O desafio dos bancos — ou bancões, no caso brasileiro, dominado por cinco grandes atores — não são as fintechs. Sem lucro e ainda sem a mesma experiência na concessão de crédito, essas instituições novatas não são a panaceia para o sistema financeiro que todos pensam que elas são. A ameaça aos bancos está dentro deles próprios, se não fizerem as mudanças que as fintechs evidenciaram ser necessárias.
Pelo menos, é o que acredita o advogado e pós-doutor por Oxford Jairo Saddi, um dos maiores especialistas em sistema financeiro no Brasil. As fintechs trazem, acima de tudo, a provocação que determinará quem sobreviverá ou não entre as grandes instituições a esse chacoalhão que a tecnologia e o mundo do big data estão trazendo a essa indústria.

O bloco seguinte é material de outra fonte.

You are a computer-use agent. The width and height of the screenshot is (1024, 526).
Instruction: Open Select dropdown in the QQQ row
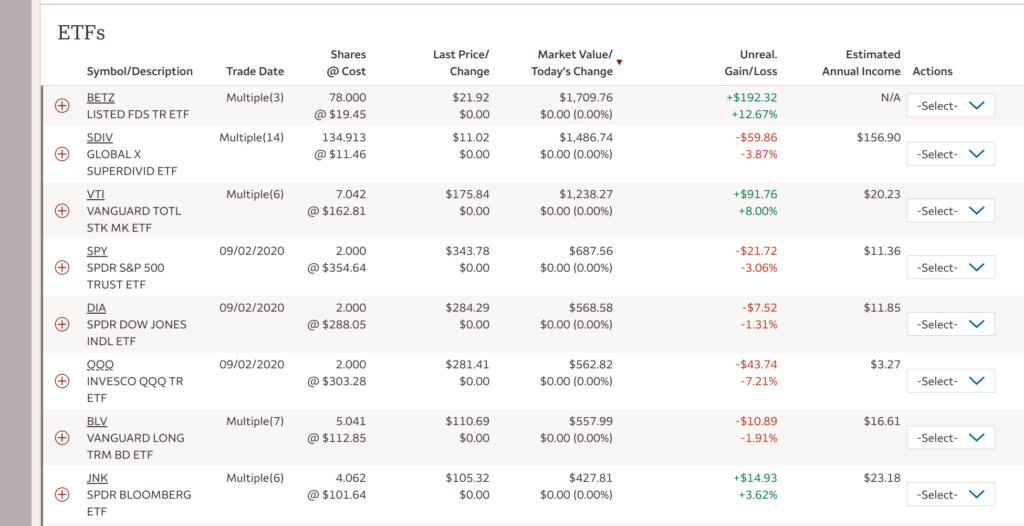(x=950, y=381)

Para Saddi, especialista em direito econômico e bancário, o que os bancos precisam conseguir nessa nova era é encantar o cliente e entender que devem ajudá-lo a ganhar dinheiro — e não “espoliá-lo” como é a crença do consumidor em relação a esse prestador de serviço. Para a pessoa física, cabe especialmente um trabalho voltado para a educação financeira, para ajudar o cliente na contratação do que é mais conveniente e acertado.
“A relação da Apple com o cliente, por exemplo, é absolutamente transparente. O cliente compra porque está encantado. Mas sabe que está pagando caro por isso. Banco precisa ter proposta de valor”, destaca ele.
Em uma visão quase revolucionária, Saddi, que conhece os meandros do setor — e os segredos — como poucos, entende que os bancos deveriam ser agentes de geração e da democratização — e não do aumento da concentração — de riqueza. E traz uma definição quase poética para o crédito: “Não há uma forma de antecipar desejos futuros no presente se não com crédito”.
Saddi não vê nas fintechs — nem no Pix, diga-se de passagem — nenhuma mudança fundacional para o sistema, pois oferecem essencialmente os mesmos produtos bancários, com uma melhor apresentação e facilidade de uso pelo cliente. “Se olhar bem, nem a redução de custo é uma verdade.” Elas trazem, portanto, evoluções superficiais, diferentemente do que fizeram os ATMs, criados em 1962, e o cartão de crédito, pelo sistema financeiro.
Ainda que a digitalização traga junto um processo de desintermediação financeira importante, Saddi vê poucas ameaças externas aos bancos. “O avô do Pix foi o cheque pré-datado, uma experiência muito bem-sucedida, que chegou a representar 80% do crédito concedido no país. O pré-datado tirou do banco a capacidade de dar crédito e deixou a relação direta entre credor e devedor.”
Para Saddi, dar crédito é uma ciência que só o tempo aprimora, “com processos, repetição e experiência”. E, portanto, se assim desejarem, as grandes instituições financeiras têm a faca e o queijo na mão — se mudarem cultura e atitude — para liderar a transformação, com muito mais recursos para investir em tecnologia e esse conhecimento, que não está disponível no mercado. “Pode parecer ingênuo achar que um banco pode encantar o cliente, mas é claro que pode.”
Saddi acaba de compartilhar seus pensamentos — e dados, muitos dados — em um livro Fintechs — Cinco Ensaios. O livro, editado pelo Instituto dos Advogados de São Paulo (Iasp), está disponível sem custo. Em uma conversa leve e solta, ele pensou alto nessa entrevista ao EXAME In sobre tudo o que vem ocorrendo.
Além de suas considerações e experiências, o autor compartilha diversas planilhas, com dados agregados que oferecem desde uma perspectiva histórica até fotografias incômodas. Os bancos privados nacionais, embora concentrem, 53,75% do patrimônio líquido das instituições financeiras do Brasil, respondem por apenas 37,71% das operações de crédito. Essas transações estão a cargo dos bancos públicos, que respondem por 19% do patrimônio líquido e 48,14% das transações de crédito.